*What you will do:* Copy each line of the records exactly, stopping only after the line that contains "Viewport: 2445px width, 963px height." has been written, and leave pictures out.

───── Data for processing ─────

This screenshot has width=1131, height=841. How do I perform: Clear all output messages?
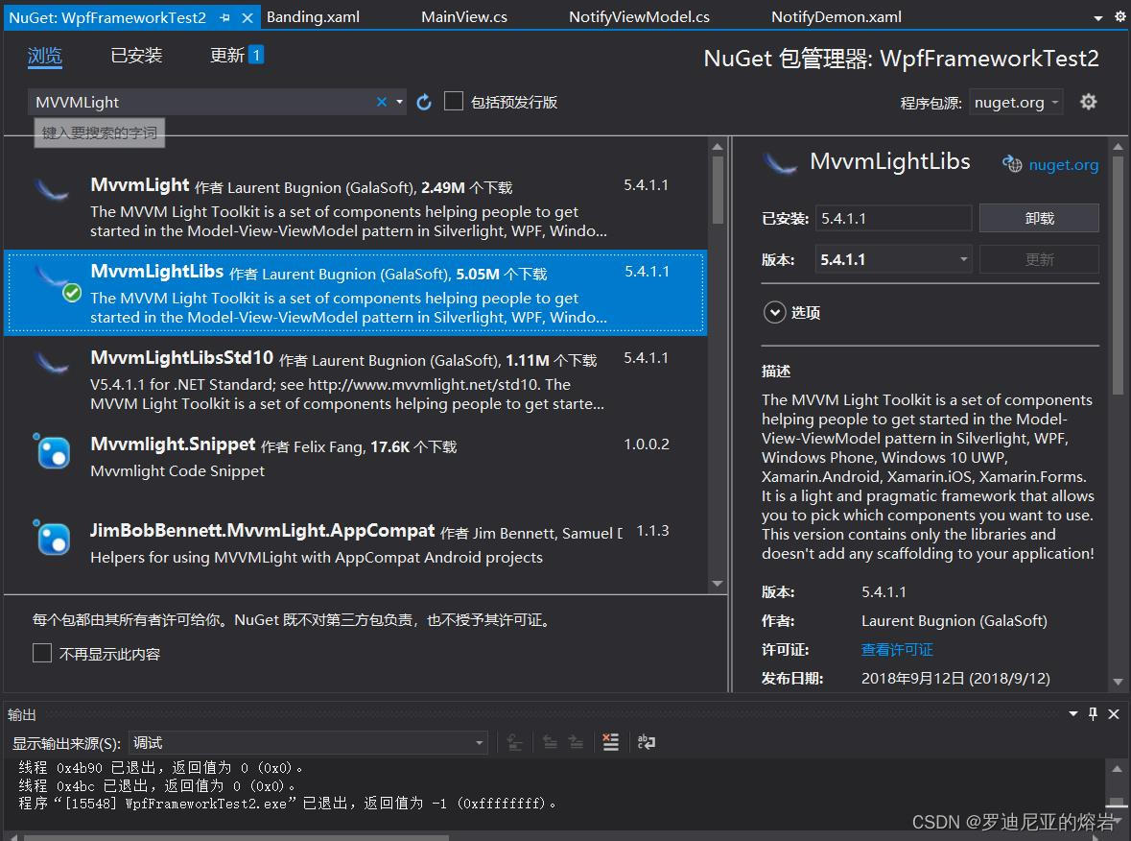pyautogui.click(x=611, y=741)
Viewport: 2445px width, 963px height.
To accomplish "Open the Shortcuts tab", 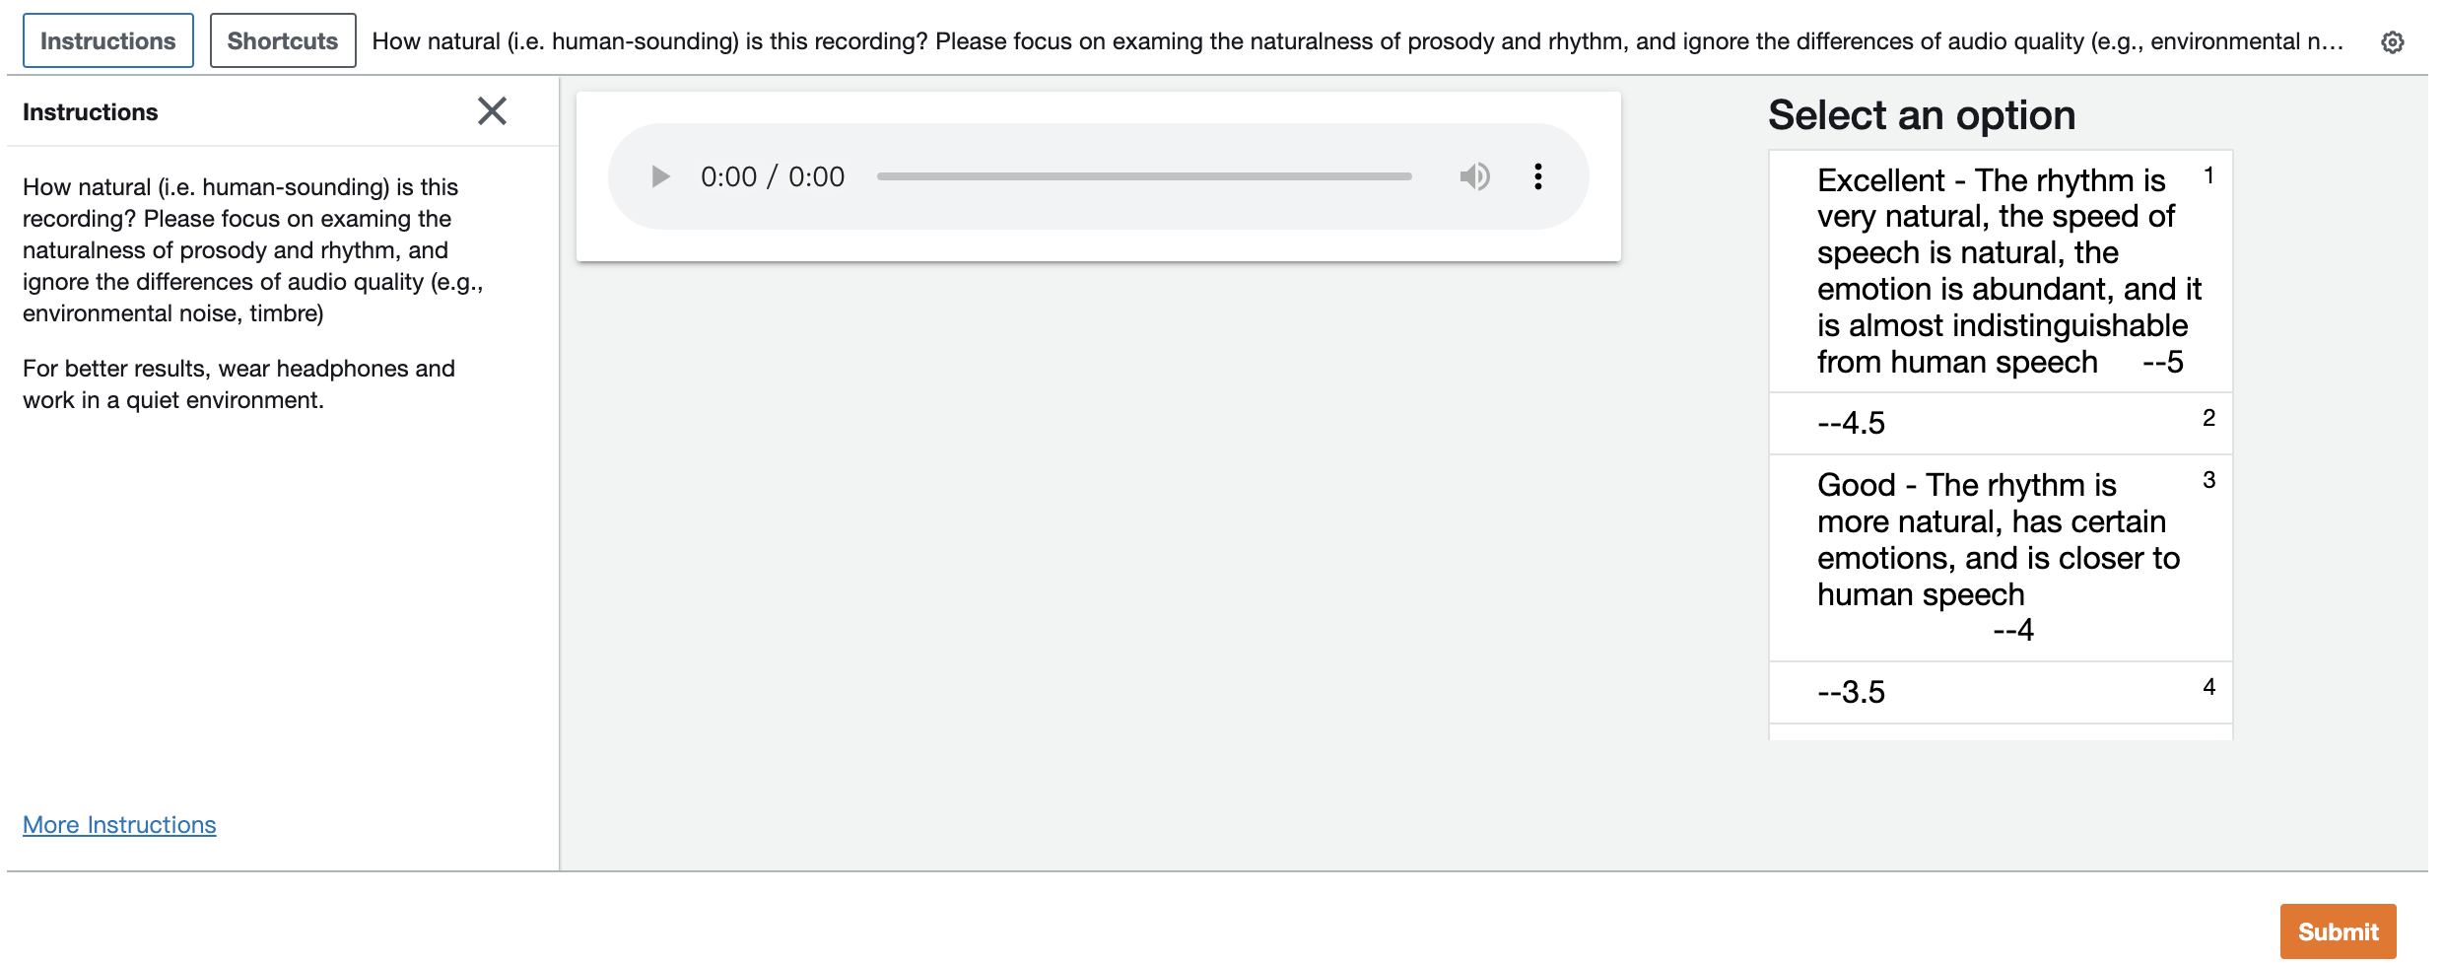I will click(x=283, y=41).
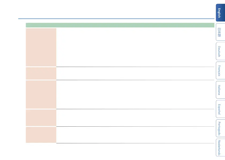Select the Português language tab
225x160 pixels.
pos(220,129)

─────

*Answer to the exercise:*
This screenshot has width=1131, height=841. How do I perform: Clear all output messages?
pyautogui.click(x=611, y=741)
Viewport: 2445px width, 963px height.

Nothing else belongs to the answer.